**Task**
Condense the paragraph in the agreement excerpt below that begins "10. Termination by the Company" into a short list, keeping its main facts.

**Text section**
··········

10. Termination by the Company. If any one or more of the Underwriters
--------------------------
shall fail or refuse to purchase the Debt which it or they have agreed to
purchase hereunder, and the aggregate principal amount of the Senior Debt
Securities which such defaulting Underwriter or Underwriters agreed but failed
or refused to purchase is not more than one-tenth of the aggregate principal
amount of the Senior Debt Securities, then the other Underwriters shall be
obligated severally in the proportions which the principal amount of the Senior
Debt Securities set forth opposite their respective names in Schedule II bears
to the aggregate underwriting obligations of all non-defaulting Underwriters, or
in such other proportions as the Underwriters may specify, to purchase the
Senior Debt Securities which such defaulting Underwriter or Underwriters agreed
but failed or refused to purchase. If any Underwriter or Underwriters shall so
fail or refuse to purchase Senior Debt Securities and the aggregate principal
amount of the Senior Debt Securities with respect to which such default occurs
is more than one-tenth of the aggregate principal amount of the Senior
12
Debt Securities and arrangements satisfactory to the Underwriters and the
Company for the purchase of such Senior Debt Securities are not made within 36
hours after such default, this Agreement will terminate without liability on the
part of any non-defaulting Underwriter (except as provided in Section 6(g) and
Section 9) or of the Company (except as provided in Section 6(b) and Section 9).

··········

**Items**
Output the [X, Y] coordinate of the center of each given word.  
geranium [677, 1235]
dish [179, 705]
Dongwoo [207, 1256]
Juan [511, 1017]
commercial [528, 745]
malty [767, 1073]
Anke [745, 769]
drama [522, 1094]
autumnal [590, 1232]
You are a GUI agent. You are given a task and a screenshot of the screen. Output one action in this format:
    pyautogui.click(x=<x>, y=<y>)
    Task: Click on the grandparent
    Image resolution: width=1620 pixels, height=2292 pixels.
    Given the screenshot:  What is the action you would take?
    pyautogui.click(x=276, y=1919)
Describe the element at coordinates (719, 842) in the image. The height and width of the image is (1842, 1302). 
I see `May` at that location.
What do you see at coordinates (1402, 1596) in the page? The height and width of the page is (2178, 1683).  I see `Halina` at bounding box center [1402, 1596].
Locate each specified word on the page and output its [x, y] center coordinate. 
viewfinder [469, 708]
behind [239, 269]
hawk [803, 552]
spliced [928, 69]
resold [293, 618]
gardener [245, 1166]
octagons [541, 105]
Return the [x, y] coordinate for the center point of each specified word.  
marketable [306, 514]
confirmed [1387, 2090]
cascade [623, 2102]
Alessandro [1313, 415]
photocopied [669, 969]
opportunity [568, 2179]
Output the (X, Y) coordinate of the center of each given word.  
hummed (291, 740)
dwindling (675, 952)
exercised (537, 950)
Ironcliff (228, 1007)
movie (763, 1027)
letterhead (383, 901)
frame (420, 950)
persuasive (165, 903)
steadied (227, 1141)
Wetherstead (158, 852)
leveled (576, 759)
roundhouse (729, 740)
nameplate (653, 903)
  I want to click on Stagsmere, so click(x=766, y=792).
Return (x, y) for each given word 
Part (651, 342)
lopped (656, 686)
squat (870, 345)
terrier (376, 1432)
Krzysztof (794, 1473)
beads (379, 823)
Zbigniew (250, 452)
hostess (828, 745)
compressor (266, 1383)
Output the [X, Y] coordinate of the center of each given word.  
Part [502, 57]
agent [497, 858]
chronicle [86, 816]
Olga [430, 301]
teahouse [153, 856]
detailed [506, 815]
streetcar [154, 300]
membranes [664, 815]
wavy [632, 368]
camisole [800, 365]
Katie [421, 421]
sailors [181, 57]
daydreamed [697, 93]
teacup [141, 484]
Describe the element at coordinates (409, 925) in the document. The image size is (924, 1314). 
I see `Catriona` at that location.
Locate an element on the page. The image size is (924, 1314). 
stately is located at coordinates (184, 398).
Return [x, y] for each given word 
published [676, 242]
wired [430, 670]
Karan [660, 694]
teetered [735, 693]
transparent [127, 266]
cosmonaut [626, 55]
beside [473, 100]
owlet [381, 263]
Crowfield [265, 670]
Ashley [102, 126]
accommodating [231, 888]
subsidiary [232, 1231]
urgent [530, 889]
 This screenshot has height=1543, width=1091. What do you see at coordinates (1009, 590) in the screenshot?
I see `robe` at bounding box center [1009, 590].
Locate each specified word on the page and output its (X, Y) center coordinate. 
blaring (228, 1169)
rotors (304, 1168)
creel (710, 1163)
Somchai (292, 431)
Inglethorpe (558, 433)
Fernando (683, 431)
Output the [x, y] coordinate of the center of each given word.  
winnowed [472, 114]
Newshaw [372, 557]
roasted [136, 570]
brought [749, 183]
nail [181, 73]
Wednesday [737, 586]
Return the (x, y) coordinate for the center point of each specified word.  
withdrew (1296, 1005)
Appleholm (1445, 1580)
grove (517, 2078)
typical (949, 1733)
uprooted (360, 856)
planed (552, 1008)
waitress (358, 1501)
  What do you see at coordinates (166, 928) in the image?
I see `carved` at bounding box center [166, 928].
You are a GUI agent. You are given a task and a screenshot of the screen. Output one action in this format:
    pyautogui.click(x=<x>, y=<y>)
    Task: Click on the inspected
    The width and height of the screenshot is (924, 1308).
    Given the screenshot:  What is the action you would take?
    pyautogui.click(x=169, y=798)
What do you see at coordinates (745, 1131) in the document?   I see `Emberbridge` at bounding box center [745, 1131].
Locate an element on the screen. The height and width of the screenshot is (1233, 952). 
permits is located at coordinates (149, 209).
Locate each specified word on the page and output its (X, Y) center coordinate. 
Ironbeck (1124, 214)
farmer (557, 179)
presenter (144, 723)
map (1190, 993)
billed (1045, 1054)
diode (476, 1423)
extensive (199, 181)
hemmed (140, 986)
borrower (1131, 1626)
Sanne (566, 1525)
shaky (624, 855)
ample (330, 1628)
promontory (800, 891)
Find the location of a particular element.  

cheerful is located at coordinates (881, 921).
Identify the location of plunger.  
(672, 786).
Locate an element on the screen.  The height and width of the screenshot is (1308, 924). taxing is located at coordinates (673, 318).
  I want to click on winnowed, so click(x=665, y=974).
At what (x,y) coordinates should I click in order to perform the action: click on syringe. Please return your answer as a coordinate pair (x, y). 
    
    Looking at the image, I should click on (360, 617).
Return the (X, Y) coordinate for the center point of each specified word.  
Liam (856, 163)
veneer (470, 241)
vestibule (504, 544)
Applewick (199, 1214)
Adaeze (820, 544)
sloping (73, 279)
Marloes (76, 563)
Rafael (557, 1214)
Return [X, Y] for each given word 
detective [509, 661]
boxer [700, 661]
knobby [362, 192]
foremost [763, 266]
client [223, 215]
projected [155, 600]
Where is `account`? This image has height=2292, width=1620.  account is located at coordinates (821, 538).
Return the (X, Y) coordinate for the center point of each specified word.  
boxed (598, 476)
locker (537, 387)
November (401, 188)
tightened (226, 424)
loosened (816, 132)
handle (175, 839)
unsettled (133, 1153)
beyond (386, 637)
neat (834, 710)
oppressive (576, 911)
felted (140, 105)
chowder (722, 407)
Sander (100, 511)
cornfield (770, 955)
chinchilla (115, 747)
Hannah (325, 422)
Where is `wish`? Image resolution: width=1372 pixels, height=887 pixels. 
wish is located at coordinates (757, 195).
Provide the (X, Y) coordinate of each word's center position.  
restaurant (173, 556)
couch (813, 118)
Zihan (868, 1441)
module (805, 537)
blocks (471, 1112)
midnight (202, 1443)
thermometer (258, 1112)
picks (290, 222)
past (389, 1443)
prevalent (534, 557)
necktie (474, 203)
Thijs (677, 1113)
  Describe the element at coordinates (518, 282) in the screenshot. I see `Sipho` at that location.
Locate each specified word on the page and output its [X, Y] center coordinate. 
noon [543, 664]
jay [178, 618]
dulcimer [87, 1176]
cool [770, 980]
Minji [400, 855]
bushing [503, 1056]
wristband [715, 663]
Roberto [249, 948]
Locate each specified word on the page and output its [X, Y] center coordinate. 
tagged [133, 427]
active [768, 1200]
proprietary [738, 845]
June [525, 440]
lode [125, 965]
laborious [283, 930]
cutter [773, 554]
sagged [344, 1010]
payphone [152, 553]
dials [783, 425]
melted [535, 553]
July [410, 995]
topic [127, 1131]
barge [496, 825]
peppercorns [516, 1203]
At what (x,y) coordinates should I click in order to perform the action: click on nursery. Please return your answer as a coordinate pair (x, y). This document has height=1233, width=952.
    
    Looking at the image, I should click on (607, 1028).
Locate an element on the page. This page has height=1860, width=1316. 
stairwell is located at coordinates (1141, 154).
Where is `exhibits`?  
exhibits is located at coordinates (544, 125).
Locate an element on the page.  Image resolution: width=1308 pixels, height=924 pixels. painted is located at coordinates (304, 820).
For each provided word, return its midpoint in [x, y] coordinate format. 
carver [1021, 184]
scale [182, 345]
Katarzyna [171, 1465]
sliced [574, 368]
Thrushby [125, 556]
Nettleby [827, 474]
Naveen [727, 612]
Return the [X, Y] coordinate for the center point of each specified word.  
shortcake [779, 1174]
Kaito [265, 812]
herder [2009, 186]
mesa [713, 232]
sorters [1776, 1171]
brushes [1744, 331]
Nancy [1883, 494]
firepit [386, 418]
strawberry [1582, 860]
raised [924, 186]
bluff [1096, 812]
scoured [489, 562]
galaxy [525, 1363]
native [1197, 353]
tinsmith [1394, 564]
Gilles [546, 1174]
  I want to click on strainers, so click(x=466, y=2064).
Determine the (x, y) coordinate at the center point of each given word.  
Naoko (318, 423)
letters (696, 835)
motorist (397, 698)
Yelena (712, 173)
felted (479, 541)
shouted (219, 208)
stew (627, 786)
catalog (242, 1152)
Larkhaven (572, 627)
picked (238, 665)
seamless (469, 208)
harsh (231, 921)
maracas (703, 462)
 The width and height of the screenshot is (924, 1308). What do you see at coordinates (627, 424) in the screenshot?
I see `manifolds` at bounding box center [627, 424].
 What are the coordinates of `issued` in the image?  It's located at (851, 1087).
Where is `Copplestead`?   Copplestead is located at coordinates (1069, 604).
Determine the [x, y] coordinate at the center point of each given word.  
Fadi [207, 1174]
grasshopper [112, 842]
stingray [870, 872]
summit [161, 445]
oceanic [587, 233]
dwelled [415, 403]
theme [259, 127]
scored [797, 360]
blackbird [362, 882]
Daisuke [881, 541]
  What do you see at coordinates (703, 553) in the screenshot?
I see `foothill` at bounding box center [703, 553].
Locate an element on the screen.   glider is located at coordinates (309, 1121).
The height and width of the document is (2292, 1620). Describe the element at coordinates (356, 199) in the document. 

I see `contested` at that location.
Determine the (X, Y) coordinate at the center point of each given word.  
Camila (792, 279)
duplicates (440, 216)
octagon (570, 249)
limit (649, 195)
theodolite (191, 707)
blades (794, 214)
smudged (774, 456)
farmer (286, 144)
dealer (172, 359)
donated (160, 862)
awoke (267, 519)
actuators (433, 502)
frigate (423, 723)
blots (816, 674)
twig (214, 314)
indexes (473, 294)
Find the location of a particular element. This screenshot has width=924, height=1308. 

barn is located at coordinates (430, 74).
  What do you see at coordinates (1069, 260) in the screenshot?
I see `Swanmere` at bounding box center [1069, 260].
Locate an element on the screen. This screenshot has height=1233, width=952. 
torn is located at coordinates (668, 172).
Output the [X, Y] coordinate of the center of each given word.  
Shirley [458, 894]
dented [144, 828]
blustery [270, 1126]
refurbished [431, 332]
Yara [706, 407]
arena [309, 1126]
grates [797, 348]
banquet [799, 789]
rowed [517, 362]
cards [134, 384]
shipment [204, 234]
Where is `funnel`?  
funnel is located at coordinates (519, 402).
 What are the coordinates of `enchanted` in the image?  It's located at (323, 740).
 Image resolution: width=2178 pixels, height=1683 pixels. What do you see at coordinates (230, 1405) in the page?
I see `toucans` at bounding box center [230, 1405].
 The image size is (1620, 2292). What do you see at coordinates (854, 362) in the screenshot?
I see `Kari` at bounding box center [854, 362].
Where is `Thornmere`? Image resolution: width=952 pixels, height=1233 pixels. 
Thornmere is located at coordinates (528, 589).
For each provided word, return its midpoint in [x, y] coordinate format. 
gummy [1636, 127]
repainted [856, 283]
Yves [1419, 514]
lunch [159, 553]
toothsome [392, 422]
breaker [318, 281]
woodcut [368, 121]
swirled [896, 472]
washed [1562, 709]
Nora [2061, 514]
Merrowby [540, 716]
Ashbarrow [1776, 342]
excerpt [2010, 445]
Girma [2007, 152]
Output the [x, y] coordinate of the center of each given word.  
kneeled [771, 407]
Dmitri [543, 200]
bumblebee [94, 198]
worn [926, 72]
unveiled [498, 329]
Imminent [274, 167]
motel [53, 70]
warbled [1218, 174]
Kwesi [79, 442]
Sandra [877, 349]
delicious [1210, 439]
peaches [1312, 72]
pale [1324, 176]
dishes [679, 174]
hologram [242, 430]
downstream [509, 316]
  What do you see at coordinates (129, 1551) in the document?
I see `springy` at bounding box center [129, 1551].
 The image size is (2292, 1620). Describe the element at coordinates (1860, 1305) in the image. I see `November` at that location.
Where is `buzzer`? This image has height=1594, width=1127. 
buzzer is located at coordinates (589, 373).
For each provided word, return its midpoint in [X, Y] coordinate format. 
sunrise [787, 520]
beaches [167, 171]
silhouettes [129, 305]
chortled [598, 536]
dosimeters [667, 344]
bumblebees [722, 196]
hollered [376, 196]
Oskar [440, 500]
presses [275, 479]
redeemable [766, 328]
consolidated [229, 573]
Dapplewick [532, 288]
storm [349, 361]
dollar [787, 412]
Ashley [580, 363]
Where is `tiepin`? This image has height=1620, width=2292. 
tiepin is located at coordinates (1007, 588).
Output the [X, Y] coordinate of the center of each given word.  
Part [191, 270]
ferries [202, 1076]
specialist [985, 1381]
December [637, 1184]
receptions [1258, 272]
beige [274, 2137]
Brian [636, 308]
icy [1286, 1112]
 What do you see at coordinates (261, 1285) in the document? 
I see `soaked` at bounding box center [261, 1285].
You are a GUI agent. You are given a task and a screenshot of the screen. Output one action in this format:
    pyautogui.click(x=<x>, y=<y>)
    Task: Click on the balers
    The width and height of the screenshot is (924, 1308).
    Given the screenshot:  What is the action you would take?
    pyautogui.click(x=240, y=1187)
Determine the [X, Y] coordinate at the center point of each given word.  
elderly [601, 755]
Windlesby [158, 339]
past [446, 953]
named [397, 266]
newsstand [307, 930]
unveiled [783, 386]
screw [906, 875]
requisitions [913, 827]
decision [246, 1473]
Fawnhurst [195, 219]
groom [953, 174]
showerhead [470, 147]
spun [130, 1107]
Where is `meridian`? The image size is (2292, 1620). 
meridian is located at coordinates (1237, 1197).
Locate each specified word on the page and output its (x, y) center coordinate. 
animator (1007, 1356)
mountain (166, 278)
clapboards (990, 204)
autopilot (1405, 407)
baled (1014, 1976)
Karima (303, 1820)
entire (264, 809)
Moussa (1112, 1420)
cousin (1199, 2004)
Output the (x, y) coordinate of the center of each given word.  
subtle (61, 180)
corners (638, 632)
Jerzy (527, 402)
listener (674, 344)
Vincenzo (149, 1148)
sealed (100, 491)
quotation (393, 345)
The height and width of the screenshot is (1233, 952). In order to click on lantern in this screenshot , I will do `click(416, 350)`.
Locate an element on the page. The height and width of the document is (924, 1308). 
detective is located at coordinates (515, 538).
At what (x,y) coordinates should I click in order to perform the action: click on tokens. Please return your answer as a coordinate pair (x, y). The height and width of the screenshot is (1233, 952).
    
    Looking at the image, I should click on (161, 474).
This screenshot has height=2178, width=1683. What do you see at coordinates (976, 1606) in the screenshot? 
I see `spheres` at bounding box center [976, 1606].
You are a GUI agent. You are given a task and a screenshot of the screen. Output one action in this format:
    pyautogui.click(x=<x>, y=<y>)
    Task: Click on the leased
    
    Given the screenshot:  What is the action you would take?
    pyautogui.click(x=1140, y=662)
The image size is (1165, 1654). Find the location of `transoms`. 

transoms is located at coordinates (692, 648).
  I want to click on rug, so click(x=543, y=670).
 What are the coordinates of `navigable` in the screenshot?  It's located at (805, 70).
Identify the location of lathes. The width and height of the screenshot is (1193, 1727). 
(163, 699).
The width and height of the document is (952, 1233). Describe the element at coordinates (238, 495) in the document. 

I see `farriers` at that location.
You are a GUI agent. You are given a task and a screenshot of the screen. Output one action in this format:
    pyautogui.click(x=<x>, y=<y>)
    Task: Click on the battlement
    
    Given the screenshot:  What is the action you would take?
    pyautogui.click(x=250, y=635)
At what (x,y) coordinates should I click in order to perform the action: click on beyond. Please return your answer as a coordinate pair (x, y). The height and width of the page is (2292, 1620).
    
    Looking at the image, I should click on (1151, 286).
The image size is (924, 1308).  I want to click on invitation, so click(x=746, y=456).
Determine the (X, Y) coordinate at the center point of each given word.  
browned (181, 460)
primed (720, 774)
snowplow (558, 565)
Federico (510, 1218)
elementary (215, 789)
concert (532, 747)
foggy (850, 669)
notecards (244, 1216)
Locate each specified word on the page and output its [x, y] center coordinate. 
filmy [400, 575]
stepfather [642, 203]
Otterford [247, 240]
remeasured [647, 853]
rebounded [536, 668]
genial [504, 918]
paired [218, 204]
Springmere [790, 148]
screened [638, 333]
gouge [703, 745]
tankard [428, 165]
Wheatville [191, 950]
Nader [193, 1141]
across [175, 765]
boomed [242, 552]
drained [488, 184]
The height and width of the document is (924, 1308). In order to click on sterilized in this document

··········

**Task answer**
- If one or more Underwriters fail or refuse to buy Senior Debt Securities, and the unpurchased amount is no more than one-tenth of the total principal amount, the other Underwriters must buy it. Each is obligated separately, in proportion to its Schedule II amount relative to the total obligations of all non-defaulting Underwriters, or in other proportions the Underwriters specify.
- If the default exceeds one-tenth of the total principal amount, and arrangements satisfactory to the Underwriters and the Company are not made within 36 hours, the Agreement terminates.
- On termination, no non-defaulting Underwriter is liable, except as provided in Sections 6(g) and 9.
- On termination, the Company is not liable, except as provided in Sections 6(b) and 9.